(Element and text location data)
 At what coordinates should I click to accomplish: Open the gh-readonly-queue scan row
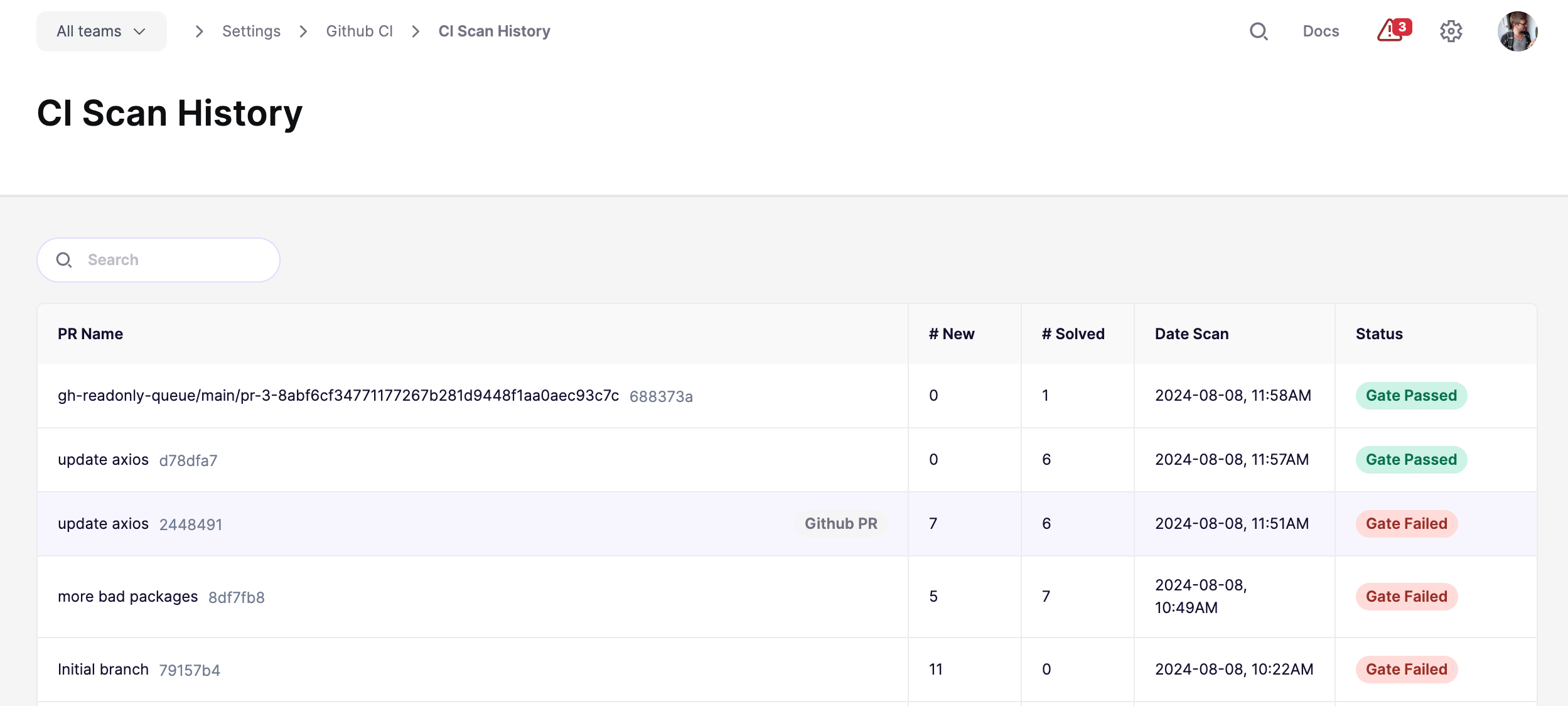pos(787,396)
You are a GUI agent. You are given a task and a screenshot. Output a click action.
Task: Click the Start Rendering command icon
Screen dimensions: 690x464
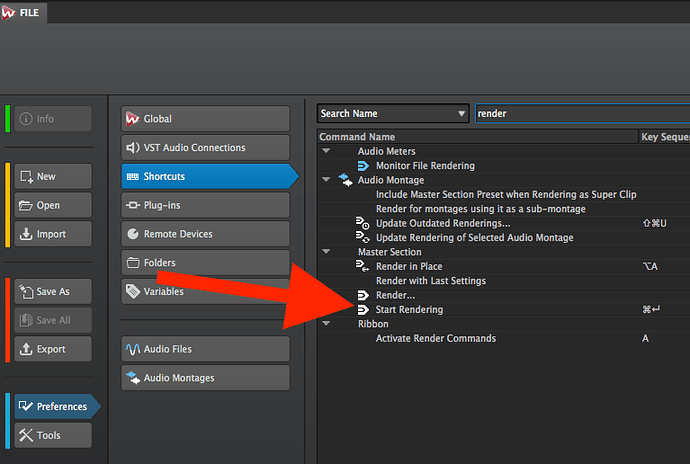pyautogui.click(x=364, y=310)
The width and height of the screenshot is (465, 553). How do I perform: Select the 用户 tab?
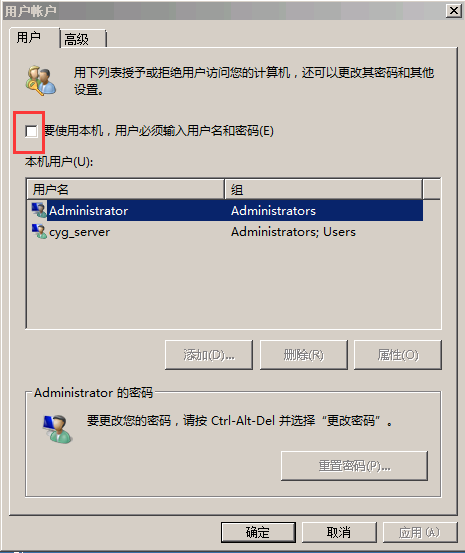(x=34, y=37)
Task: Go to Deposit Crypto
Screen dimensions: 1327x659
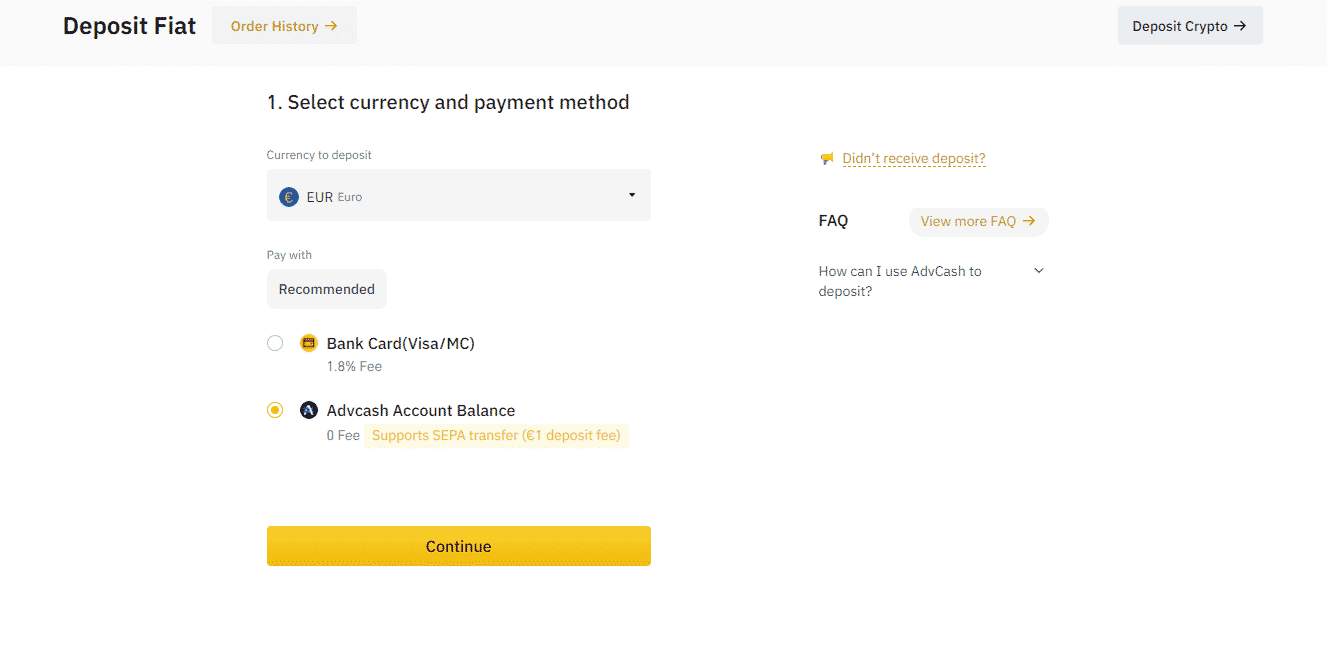Action: (x=1189, y=26)
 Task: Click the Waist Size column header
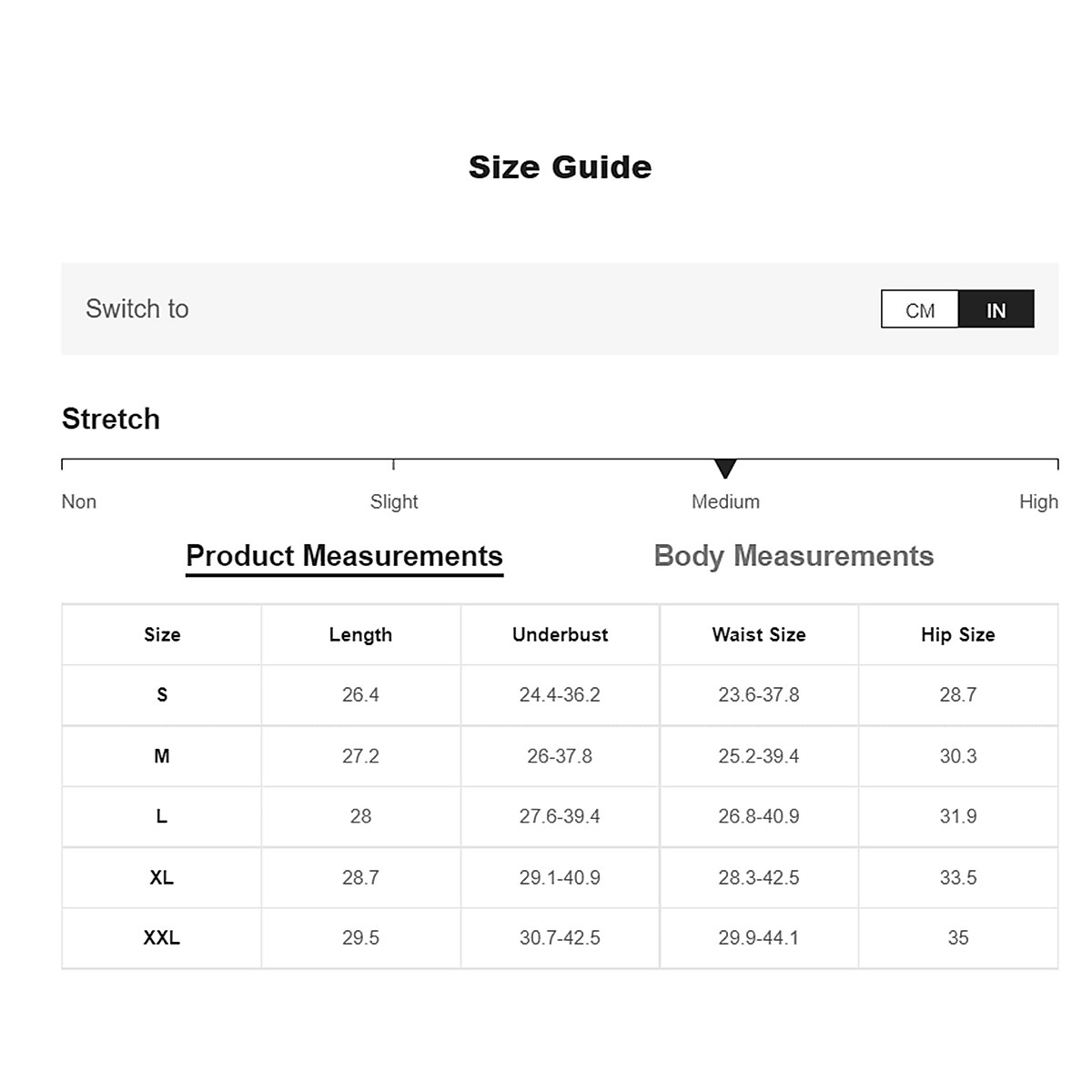(759, 635)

STATED TASK | Arrange everything from the start of the items down to and including the line containing "pyautogui.click(x=364, y=310)" as a JSON list of strings, one string per line, with blank lines skipped. Leave the pictures out of the answer.

REPLY TO THE TASK |
[
  " At what coordinates should I click to accomplish: Open the gh-readonly-queue scan row",
  "pos(787,396)",
  "You are a GUI agent. You are given a task and a screenshot. Output a click action.",
  "Task: Click the Start Rendering command icon",
  "Screen dimensions: 690x464",
  "pyautogui.click(x=364, y=310)"
]